What is expected
Lines from the one with "You are a GUI" through the end of the records, and no others, are what the answer should contain, copied exactly; please keep pictures out.

[Collected data entries]
#####

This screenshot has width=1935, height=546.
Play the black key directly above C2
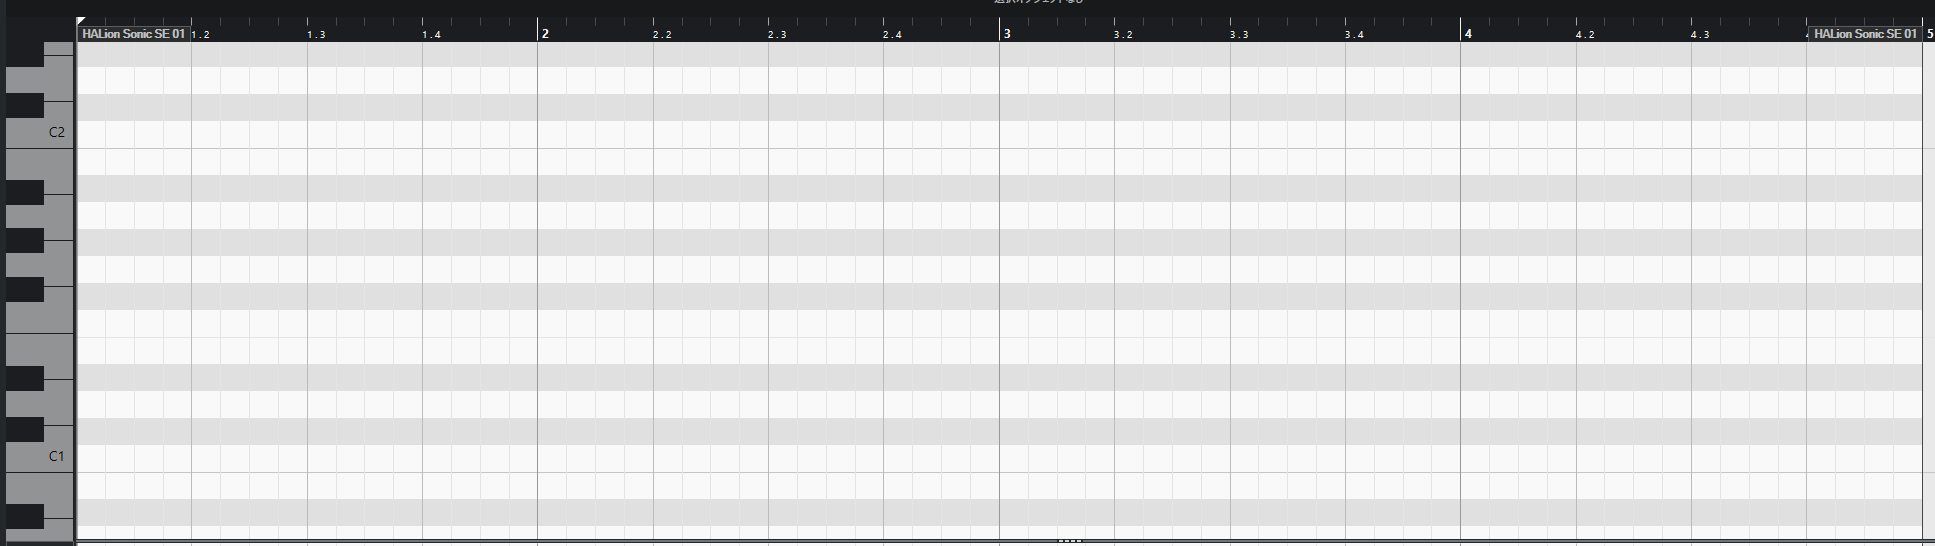pyautogui.click(x=25, y=106)
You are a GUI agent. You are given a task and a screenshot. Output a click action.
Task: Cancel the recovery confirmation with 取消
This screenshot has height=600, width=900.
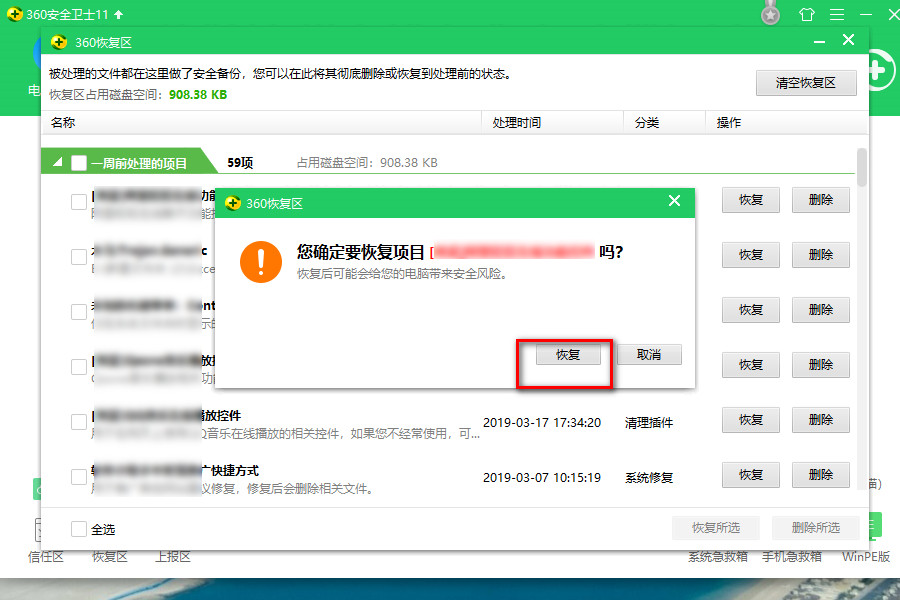[650, 354]
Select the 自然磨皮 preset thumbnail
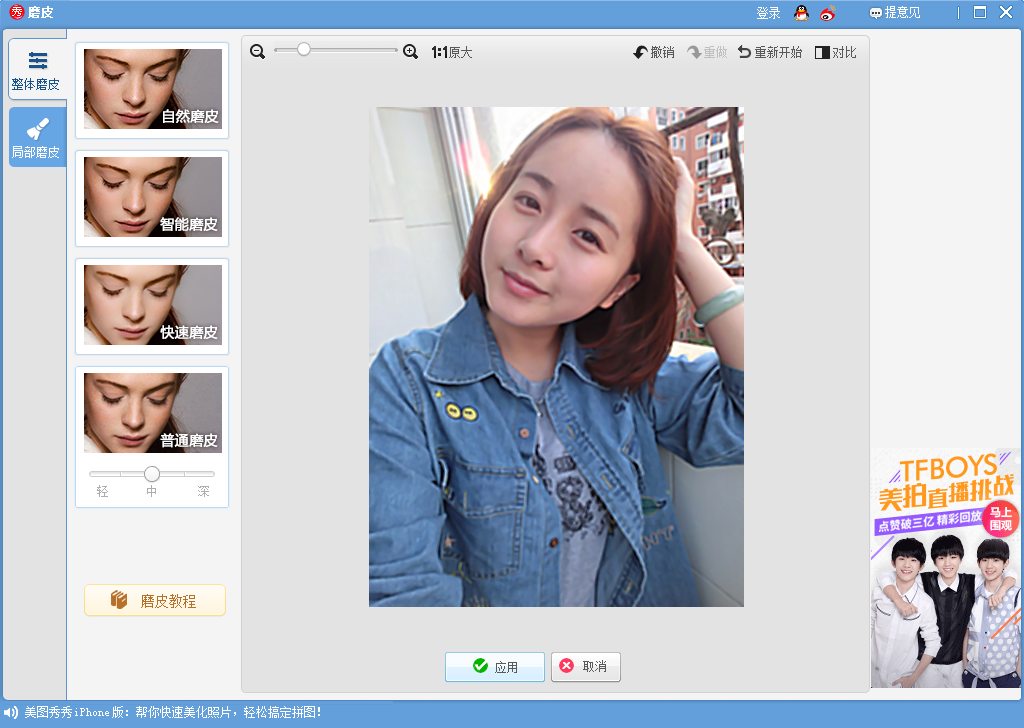The height and width of the screenshot is (728, 1024). pos(152,90)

#####

Task answer
You are a GUI agent. You are given a task and a screenshot. Output a click action.
Task: Cancel the recovery confirmation with 取消
This screenshot has height=600, width=900.
[650, 354]
Select the 自然磨皮 preset thumbnail
The height and width of the screenshot is (728, 1024). pos(152,90)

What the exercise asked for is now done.